I have been working on a Password Generator to present at tech club. How it works is that it asks for you to type in a word. The word you enter is turned into a list. Then it changes each letter in the list to something else to make a unique password (it's flawed, I know). When I run the code, it says TypeError: string indices must be integers
. What is wrong with my code?
print ("Leo's Password Generator")
print ('Please enter a word')
word = input()
print ('Enter another word:')
word2 = input()
word = word2 + word
word.split()
def print_list(toon):
for i in toon:
if toon[i] == 'e':
toon[i] = '0'
print_list(word)
print (word)
Upvotes: 3
Views: 6384
Reputation: 5059
The problem is that you're passing a string to print_list
. When you iterate through a string, it splits it into single-character strings. So, essentially what you're doing is calling toon['a']

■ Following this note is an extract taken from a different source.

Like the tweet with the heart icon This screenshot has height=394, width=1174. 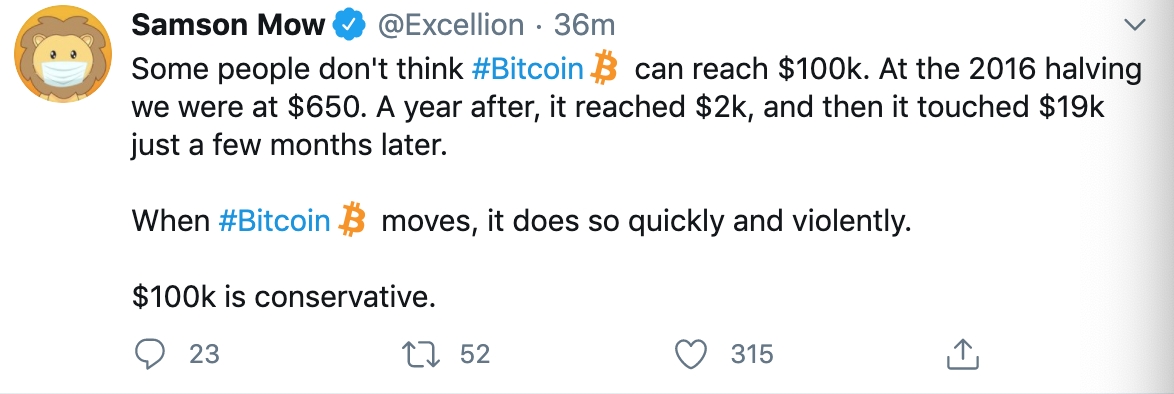click(x=691, y=354)
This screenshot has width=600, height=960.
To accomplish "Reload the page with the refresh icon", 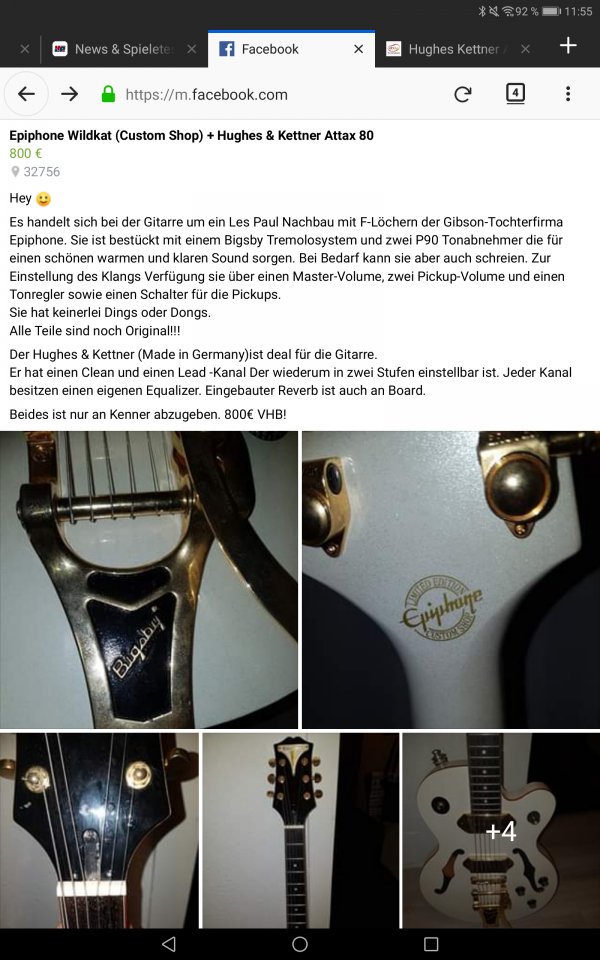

, which doesn't work, because you have to use an integer to access an iterable by index.
Note also that both you and Batuhan are making a mistake in the way you're dealing with strings. Even once you fix the error above, you're still going to get another one immediately afterwards. In python, string
doesn't allow item assignment, so you're going to have to create an entirely new string rather than reassigning a single character therein.
If you wanted, you could probably use a list comprehension to accomplish the same task in significantly less space. Here's an example:
def print_list(toon):
return ''.join([ch if ch != 'e' else '0' for ch in toon])
This creates a new string from toon where all incidences of 'e' have been replaced with '0', and all non-'e' characters are left as before.
Edit: I might have misunderstood your purpose. word.split()
as the entirety of a statement doesn't do anything - split
doesn't reassign, and you'd have to do word = word.split()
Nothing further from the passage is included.